Thursday, September 02, 2010

Dwarven Forge: Here be Dungeon Terrain

As I continue to consider how best to tackle this skill challenge issue I'm been grappling with; I thought I'd post a little diversion and share with you all the very cool dungeon terrain I received courtesy of my hard earned allowance and the good folks over at Dwarven Forge.

I picked up the Room & Passage Set.  I've heard great things about the Dwarven Forge stuff, and have salivated after it for years.  In order to encourage drool amongst the rest of you, I thought I'd do a big unboxing (they're all the rage these days, right?) of the set.  So without further ado, here's the Room & Passage Set by Dwarven Forge: (click the pic for the larger image).

After unpacking the outer & inner cardboard boxes, I ended up with these two Styrofoam cases:

Open the lids, and here's what you'll find:

The foam cases were kind of nice.  Here's a closer look at the first case:

...and the second case:

Here are the pieces I received in the set.  First is 1 Intersection & 2 T-Sections:

Next up, 4 L-Sections of corridor:

On to some smaller pieces.  2 10' corridor sections, and 8 room corner pieces:

You get 7 wall room pieces.  It's a odd number, but it's what was in the set:

I was impressed with the assortment of room floor tiles.  There are 10 in this set:

Finally, this particular set included 3 doors:

Although it's only one set, I was impressed I was able to create a small encounter area with it.  Actually, the little map I created could actually be used as 2 or 3 encounter areas.  Here's a pic:

The same set up from another angle:

The verdict?  Well, I think it's fair to say, that the stuff is pretty great.  Plenty of reviews have been done, so here's my quick run down of the pros and cons.  


Great colors, excellent detail, heavy "solid" pieces, flexible design.  This set is absolutely gorgeous.  It's showpiece stuff, and sets the bar for folks like me that often use Hirst Arts blocks to create our own terrain pieces.  Assuming adequate funding, I'll buy more sets like this.  There's a reason these guys are at the top of the list when it comes to quality terrain.


Expensive, overseas manufacture (but most everything is these days), inconsistent edging (individual pieces don't match up as closely as I would have liked), & wonky doors (I understand they have a new door design coming out this fall, I look forward to seeing  that.  The current design seems ill thought out).

Well, that's my unboxing.  I hope you enjoyed this close look at an actual set from Dwarven Forge.  I'm sure my players will love it!

Until next time...

Game excellently with one another.


  1. How well do they stay put when minis are being moved or when players inevitably bump and knock the table around when trying to perform the simple action of standing up from their seat?
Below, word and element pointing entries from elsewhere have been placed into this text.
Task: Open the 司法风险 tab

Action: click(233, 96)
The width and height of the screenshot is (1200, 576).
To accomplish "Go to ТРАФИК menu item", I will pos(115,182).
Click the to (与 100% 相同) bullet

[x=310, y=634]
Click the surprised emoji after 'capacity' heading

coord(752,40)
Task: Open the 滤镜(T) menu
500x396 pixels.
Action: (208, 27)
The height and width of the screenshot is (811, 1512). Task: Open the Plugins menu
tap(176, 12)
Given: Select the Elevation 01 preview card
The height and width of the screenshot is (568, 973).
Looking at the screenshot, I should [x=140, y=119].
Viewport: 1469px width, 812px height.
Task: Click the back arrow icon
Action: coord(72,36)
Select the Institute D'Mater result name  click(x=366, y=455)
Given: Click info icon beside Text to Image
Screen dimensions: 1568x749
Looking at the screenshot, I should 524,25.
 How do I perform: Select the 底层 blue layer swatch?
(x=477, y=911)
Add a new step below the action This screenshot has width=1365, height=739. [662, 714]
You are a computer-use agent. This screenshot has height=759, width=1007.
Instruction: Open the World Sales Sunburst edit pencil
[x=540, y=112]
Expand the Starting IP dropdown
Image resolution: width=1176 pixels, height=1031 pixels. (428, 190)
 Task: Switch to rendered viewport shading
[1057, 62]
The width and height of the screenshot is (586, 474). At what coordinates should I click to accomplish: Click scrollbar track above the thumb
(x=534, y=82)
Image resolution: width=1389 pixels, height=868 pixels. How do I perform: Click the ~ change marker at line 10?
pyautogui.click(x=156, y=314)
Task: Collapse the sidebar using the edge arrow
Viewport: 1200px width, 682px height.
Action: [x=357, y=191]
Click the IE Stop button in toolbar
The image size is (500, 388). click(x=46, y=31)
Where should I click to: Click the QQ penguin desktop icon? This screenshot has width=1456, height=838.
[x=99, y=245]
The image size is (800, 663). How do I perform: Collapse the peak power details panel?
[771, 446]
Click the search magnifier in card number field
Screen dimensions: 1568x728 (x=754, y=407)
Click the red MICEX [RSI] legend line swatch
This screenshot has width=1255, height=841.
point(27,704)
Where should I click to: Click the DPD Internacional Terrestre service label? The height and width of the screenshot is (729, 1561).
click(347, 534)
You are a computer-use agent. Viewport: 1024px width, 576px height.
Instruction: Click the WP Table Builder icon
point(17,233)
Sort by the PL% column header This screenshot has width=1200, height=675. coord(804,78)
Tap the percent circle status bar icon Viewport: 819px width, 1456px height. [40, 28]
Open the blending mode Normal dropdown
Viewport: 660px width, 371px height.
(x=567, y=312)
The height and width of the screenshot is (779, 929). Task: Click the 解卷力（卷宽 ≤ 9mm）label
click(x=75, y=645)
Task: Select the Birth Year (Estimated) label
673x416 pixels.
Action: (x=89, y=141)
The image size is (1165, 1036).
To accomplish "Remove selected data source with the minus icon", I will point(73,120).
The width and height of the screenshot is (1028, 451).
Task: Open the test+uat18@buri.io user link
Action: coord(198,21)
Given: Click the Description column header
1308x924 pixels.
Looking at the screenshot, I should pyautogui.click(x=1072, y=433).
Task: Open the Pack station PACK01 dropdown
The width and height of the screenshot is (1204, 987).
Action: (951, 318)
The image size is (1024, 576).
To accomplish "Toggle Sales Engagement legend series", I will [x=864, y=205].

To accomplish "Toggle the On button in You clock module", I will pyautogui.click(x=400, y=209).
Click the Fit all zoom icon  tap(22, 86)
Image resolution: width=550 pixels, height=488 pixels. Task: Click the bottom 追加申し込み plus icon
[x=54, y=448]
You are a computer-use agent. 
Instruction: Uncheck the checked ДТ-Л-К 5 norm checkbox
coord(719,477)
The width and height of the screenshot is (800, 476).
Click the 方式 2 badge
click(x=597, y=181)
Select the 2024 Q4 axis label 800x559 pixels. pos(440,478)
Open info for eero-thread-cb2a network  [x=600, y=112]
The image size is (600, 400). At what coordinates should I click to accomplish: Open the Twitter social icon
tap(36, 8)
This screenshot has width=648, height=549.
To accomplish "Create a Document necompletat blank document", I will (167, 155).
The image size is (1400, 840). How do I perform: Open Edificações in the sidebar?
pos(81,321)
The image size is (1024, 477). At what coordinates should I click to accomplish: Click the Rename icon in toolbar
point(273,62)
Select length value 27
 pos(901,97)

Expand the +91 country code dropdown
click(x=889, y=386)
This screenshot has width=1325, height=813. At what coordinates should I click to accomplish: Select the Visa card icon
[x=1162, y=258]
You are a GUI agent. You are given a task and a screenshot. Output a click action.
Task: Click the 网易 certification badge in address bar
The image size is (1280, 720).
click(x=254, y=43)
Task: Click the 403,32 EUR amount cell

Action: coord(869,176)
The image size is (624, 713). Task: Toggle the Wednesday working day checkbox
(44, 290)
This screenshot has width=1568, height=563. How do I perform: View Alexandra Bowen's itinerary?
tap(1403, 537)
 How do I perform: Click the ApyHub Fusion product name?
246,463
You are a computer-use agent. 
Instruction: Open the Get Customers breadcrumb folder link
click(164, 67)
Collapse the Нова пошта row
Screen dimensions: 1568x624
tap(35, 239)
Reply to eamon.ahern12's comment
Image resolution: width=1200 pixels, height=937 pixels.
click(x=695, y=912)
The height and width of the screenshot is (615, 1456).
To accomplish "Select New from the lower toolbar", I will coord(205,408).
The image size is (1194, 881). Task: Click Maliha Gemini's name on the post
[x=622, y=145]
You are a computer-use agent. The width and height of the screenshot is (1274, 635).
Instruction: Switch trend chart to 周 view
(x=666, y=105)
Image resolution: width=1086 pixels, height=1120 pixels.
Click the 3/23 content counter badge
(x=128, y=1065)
Are there non skid bottoms or are the bottom surfaces smooth enough to adhere small rubber buttons to prevent shifting?

  2. @Larry - They're pretty heavy, so random movement isn't much of a problem. They have a felted bottom. I wouldn't call it non-slip, but it is non-skid.

    Little rubber buttons on the bottom would work well, as long as you do all the pieces that way. Otherwise, you'll have mismatched heights.

    The pieces don't fasten to each other, so if someone really hammers the table (like trips and totally throws most of their body weight against it), they they'll move about some.

    Thanks for the question, and thanks for reading!

  3. Anonymous9:55 PM

    Initiative would have been to use the styrofoam boxes themselves to make an amazing and interesting dungeon complex just by cutting doors into the foam, painting the whole thing black and adding drybrush to it.